DOCUMENT EXCERPT:
○ ○ ○ ○
# z24 86 nomad timing problems and running



## kedgenz (Jan 30, 2011)

1986 Nissan Vanette with 286,000 miles 
4 cyl 2.4 Automatic 2 Wheel Drive 

1986 Nissan Vanette z24 rebuild but timing problems

pulley has 5 marks on it what is the timing were is tdc but the marking plate on the block that you lign up the pully marks i can't find it on the left hand side of the pully so is it on the right or left of the pully how do i know correctly if i have ligned up the oilpump and distributor correctly. i found the punch mark on the sharf and lighed it up with the oil hole on the pump and installed it but have seen on the net that when installed the shaft Looking at the distributer end should be at 11.25 but it wasn't at 11.25 but after installing the distributer it ligned up with position 1 on the distributer

the pully with five markets has a keyway in it and when on tdc all the marks are on the righthand side of the engine ?

i have the engine running its a bit rough runs but misses every now and then have a timing light and have the far right mark marked with a white pen and the mark when im running the engine is on the right hand side of the pully with the timing light any help it a z24 86 block 834971

i also stripted down the distributer and put it backtogeather and woundering if i have done that correctly only pulling off the mounting plate and cleaned it.

i didn't mark it befor pulling the dissy apart but it dosn't look right compered to befor i started pulling apart the engine for head gasket and timing chain replacement the possition of the dissy don't look right i had alot of problems with the points so have an idea where everything was pointing but now its not in that possition it 

it looks like the head been replaced befor but it may have not been put back togeather correctly ether so any ref on were the distributer should be facing its a 4 plug model not a 8

any help or suggestions thanks

(just found a vacum line not connected after pluging it up runs smoth again so just need timing marks now)


----------



## CMax03 (Jan 17, 2009)

plenty of info on this subject already discussed a millon times B4...SEARCH!
○ ○ ○ ○
EXERCISE OBJECTIVE: Reproduce the passage of the Nissan Vanette timing thread between "i also stripted" and "and cleaned it.", inclusive.

DATASET:
○ ○ ○ ○
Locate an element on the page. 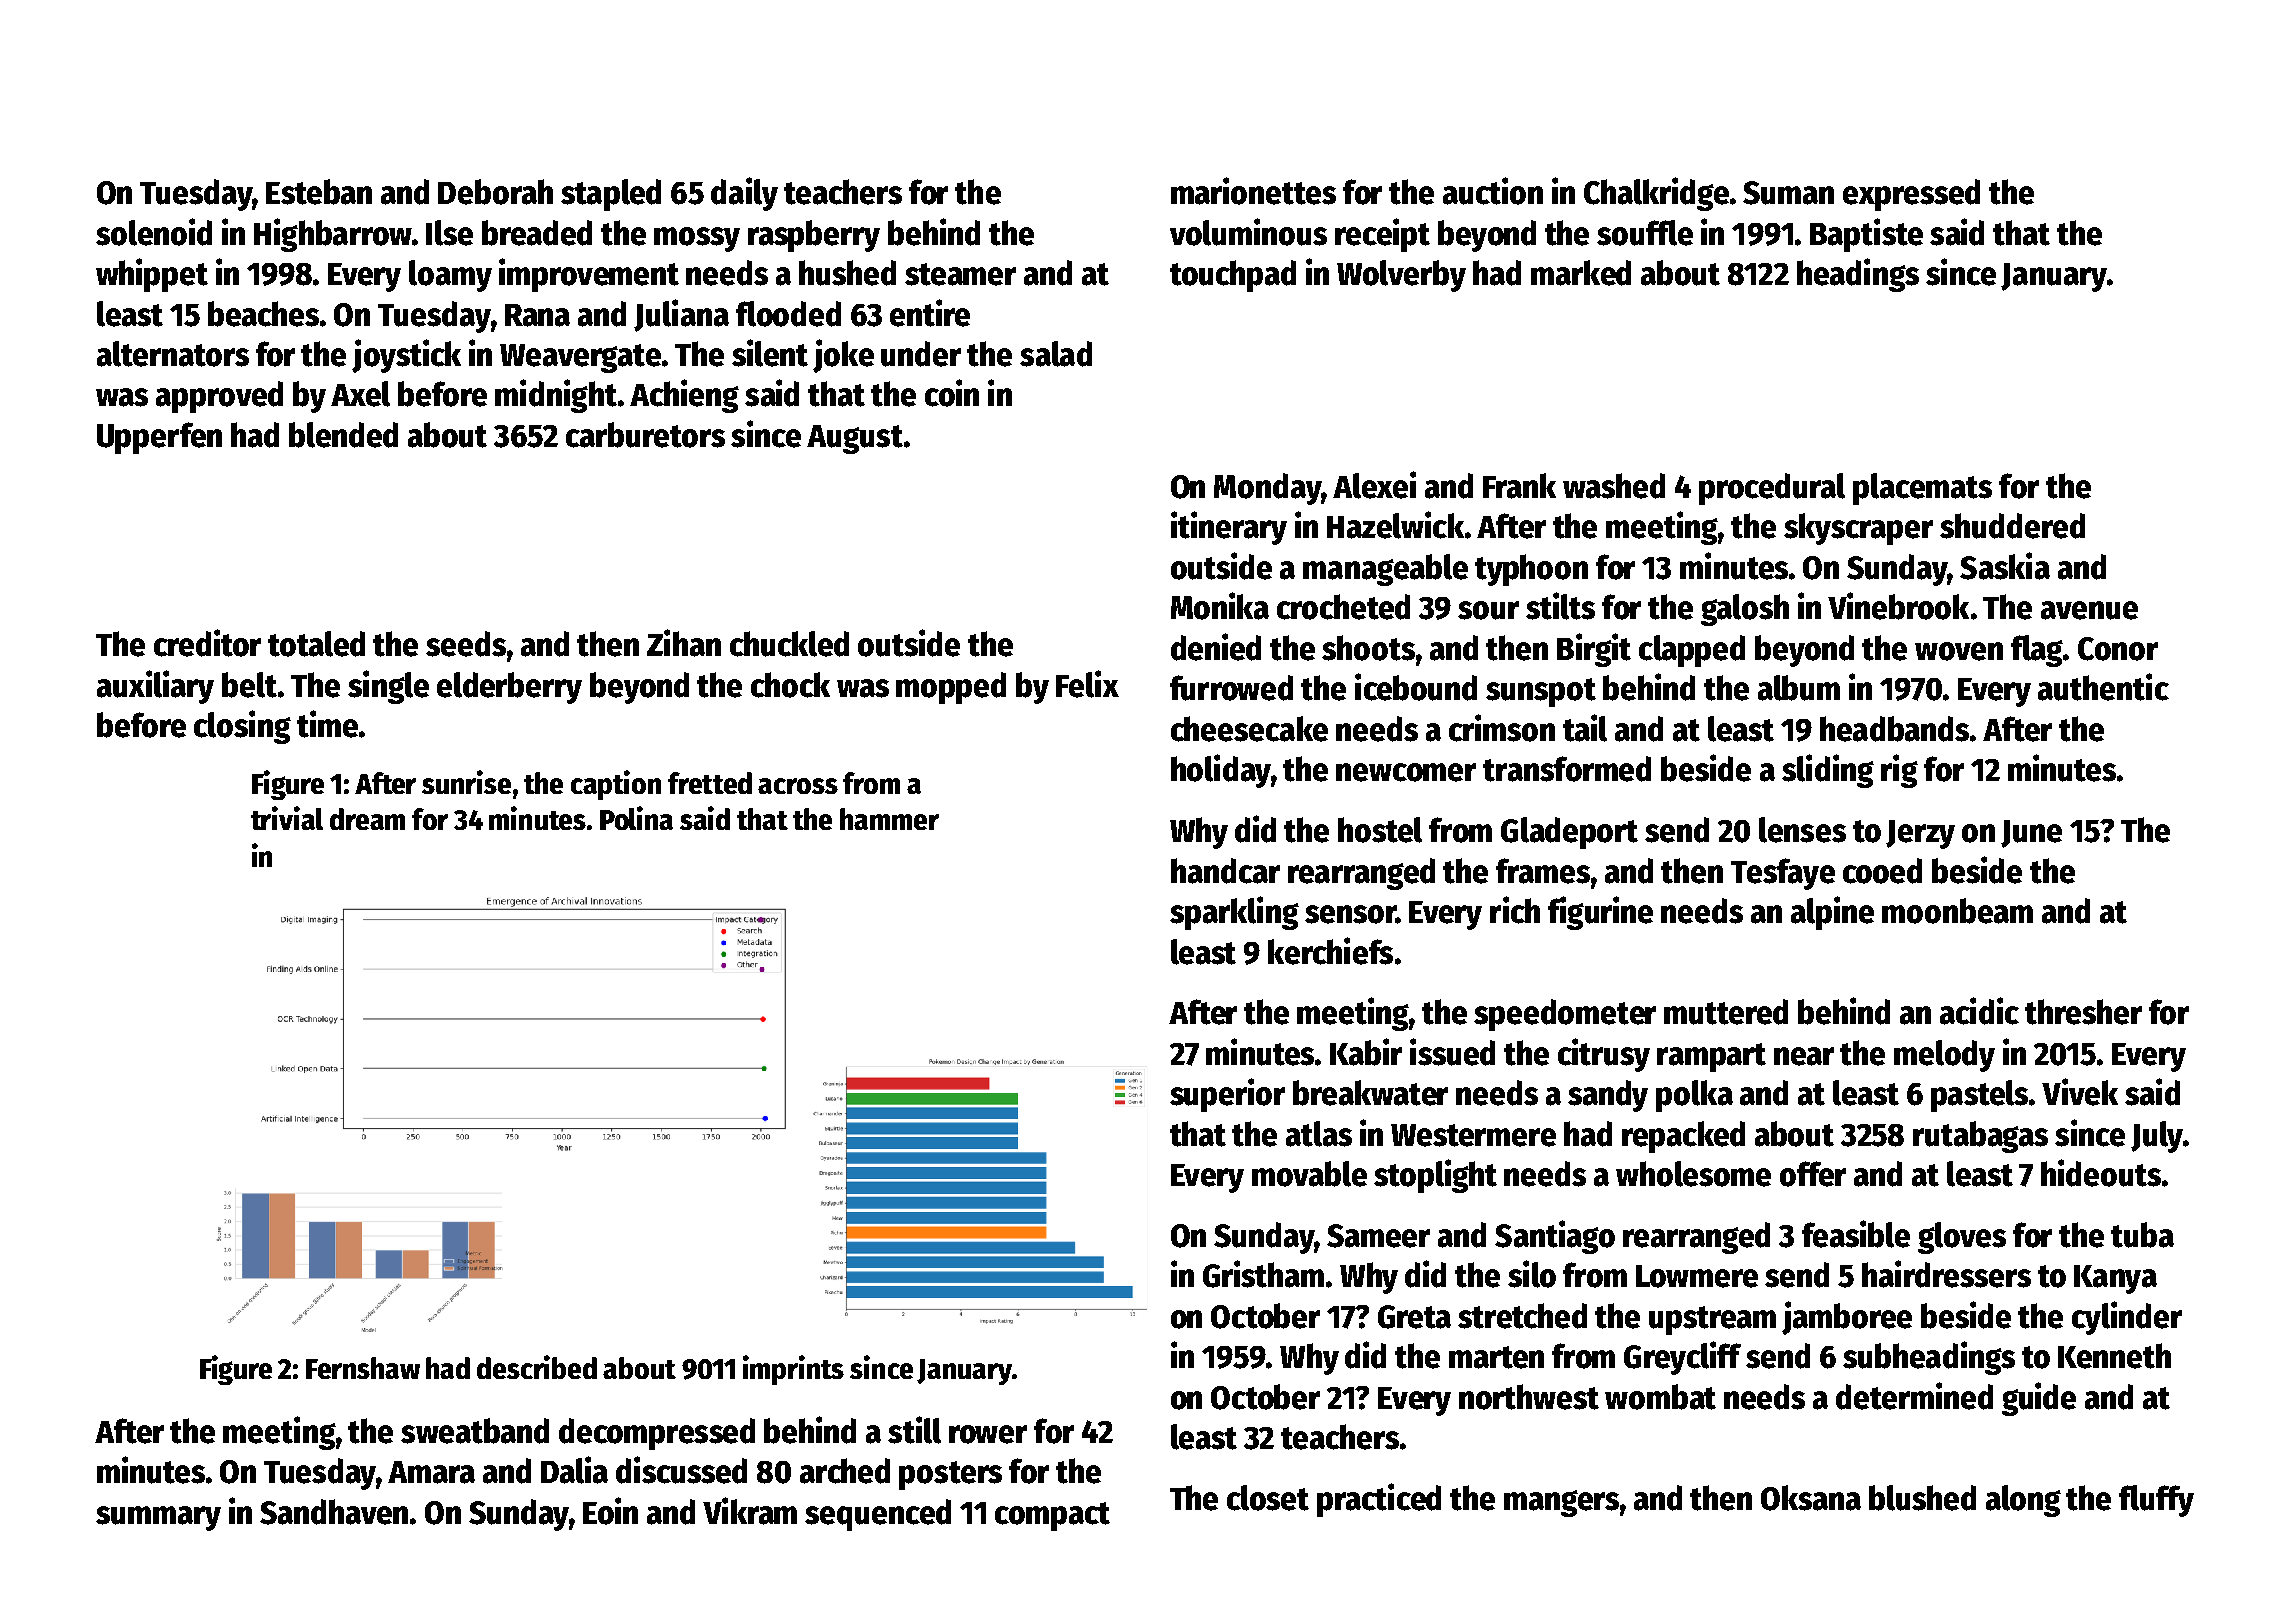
○ ○ ○ ○
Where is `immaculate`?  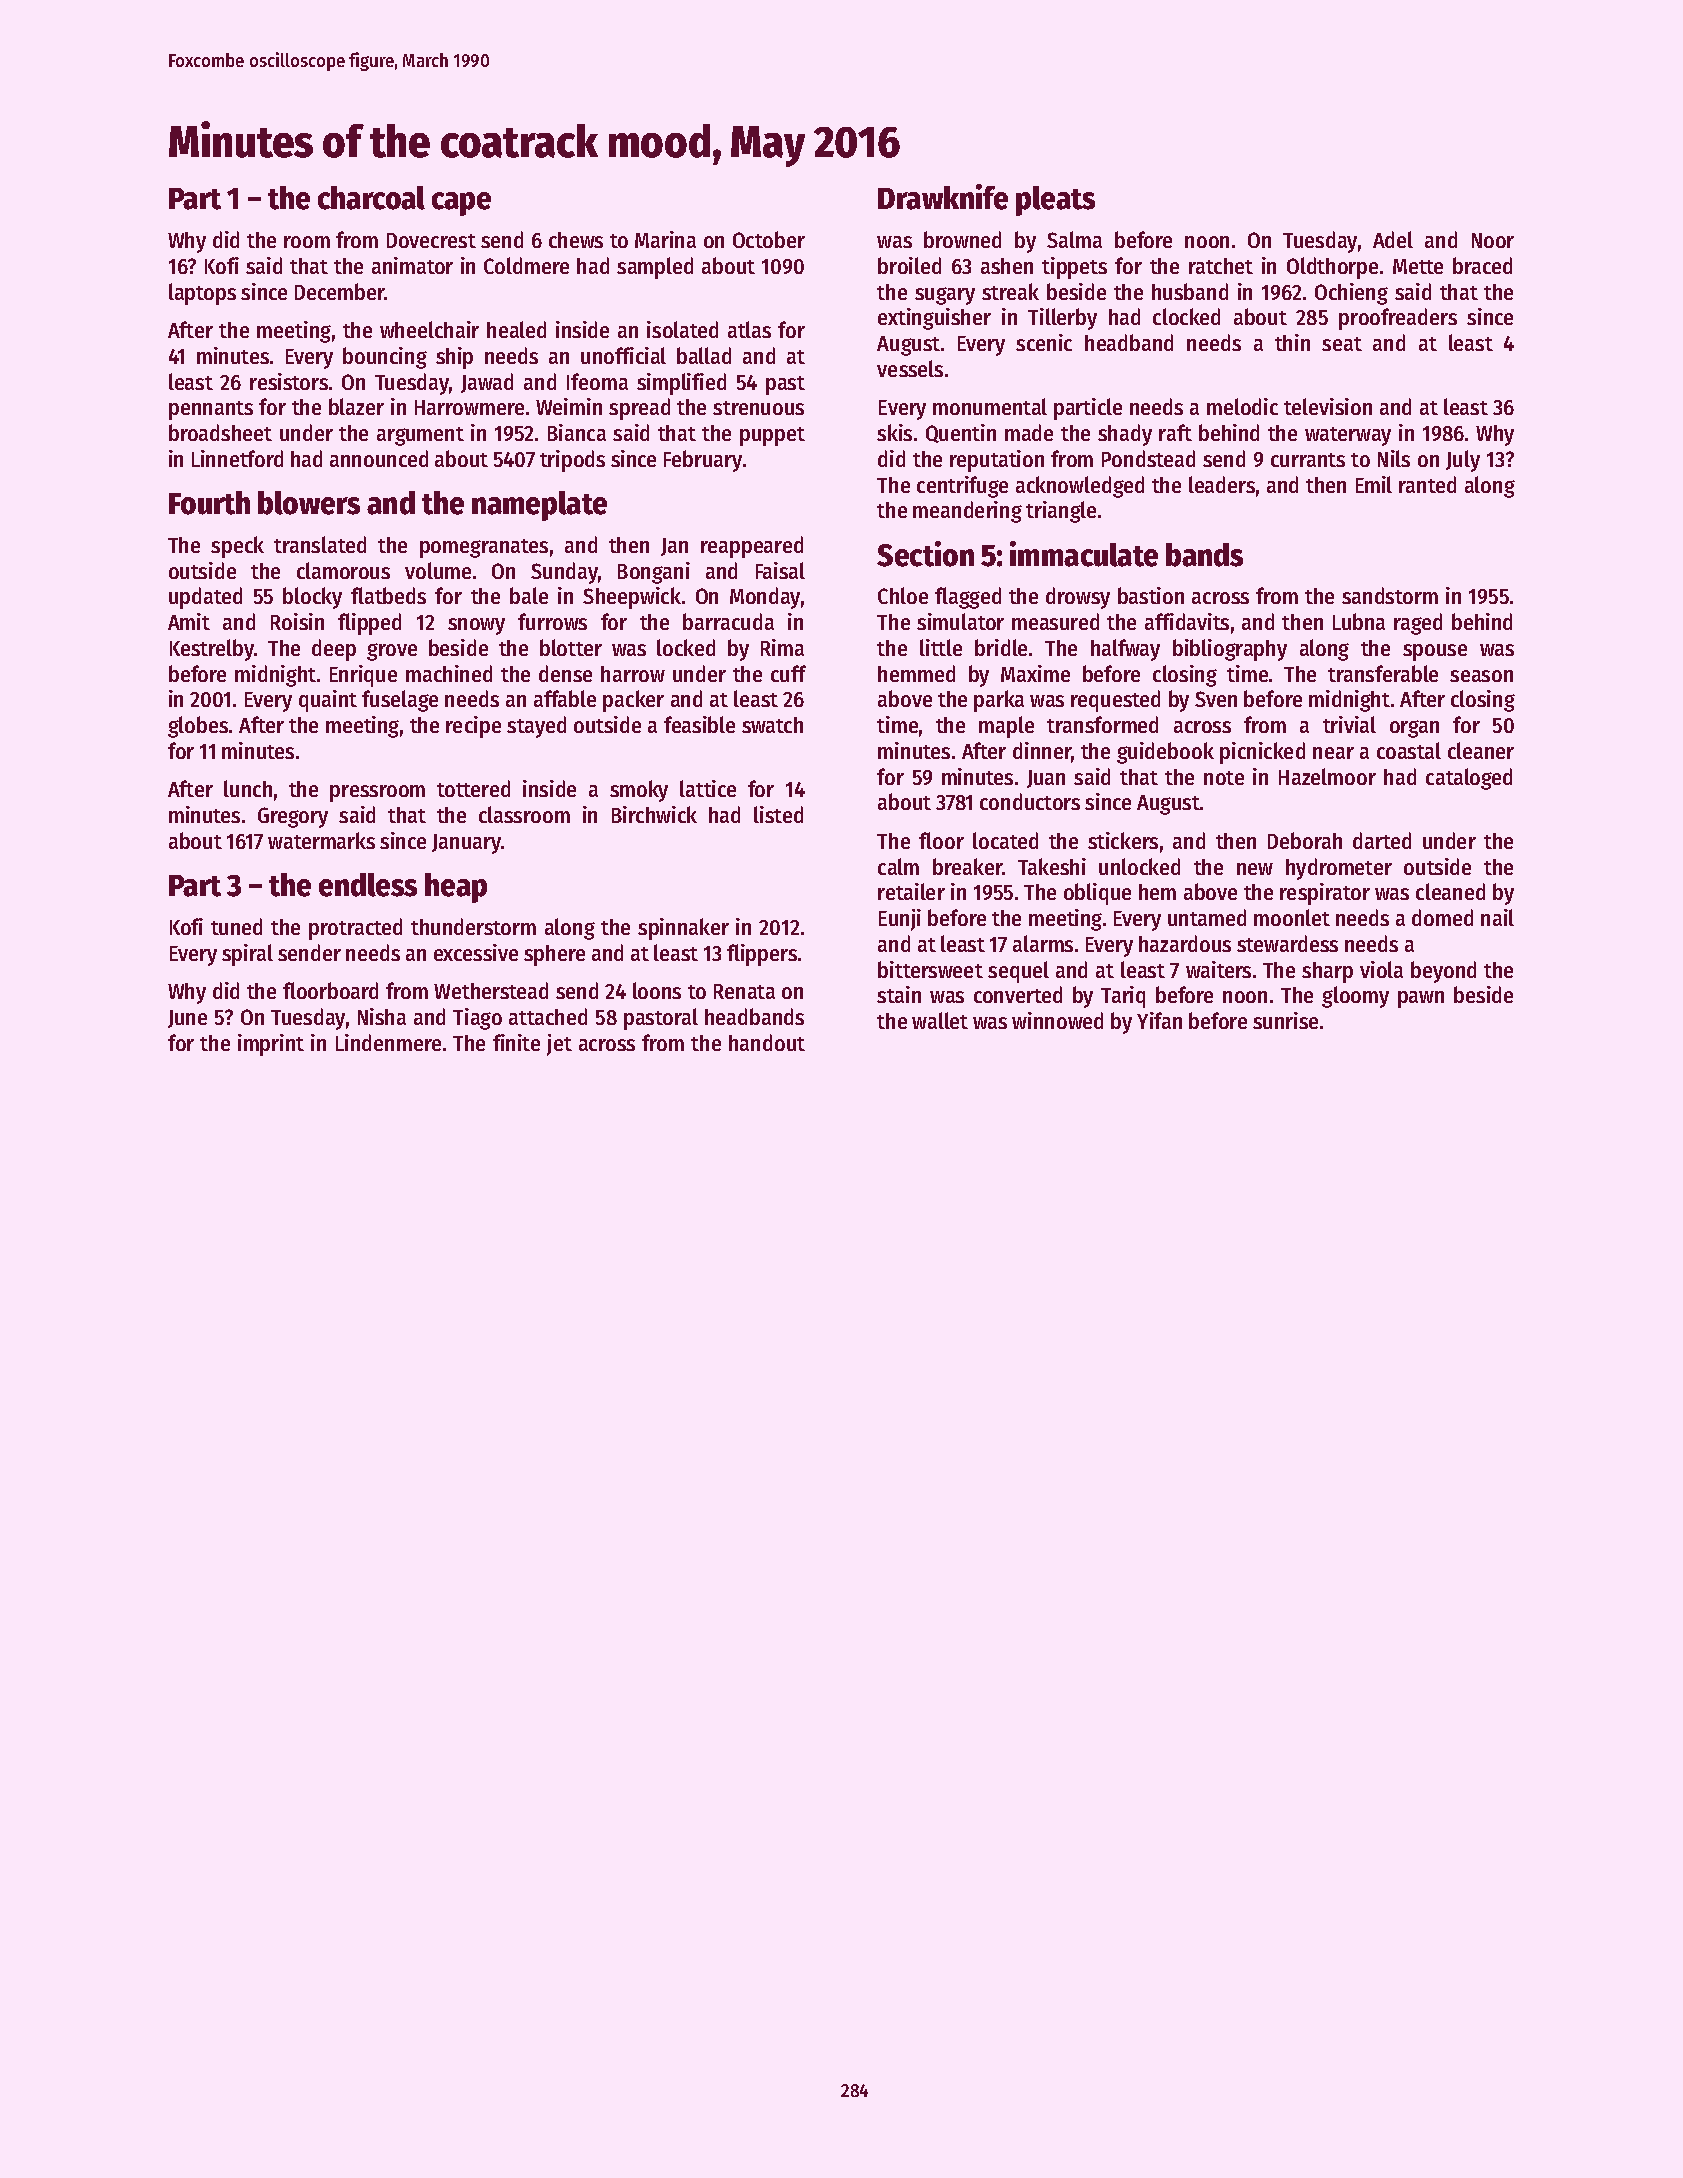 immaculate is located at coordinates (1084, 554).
○ ○ ○ ○
SOLUTION FOR THIS EXERCISE:
i also stripted down the distributer and put it backtogeather and woundering if i have done that correctly only pulling off the mounting plate and cleaned it.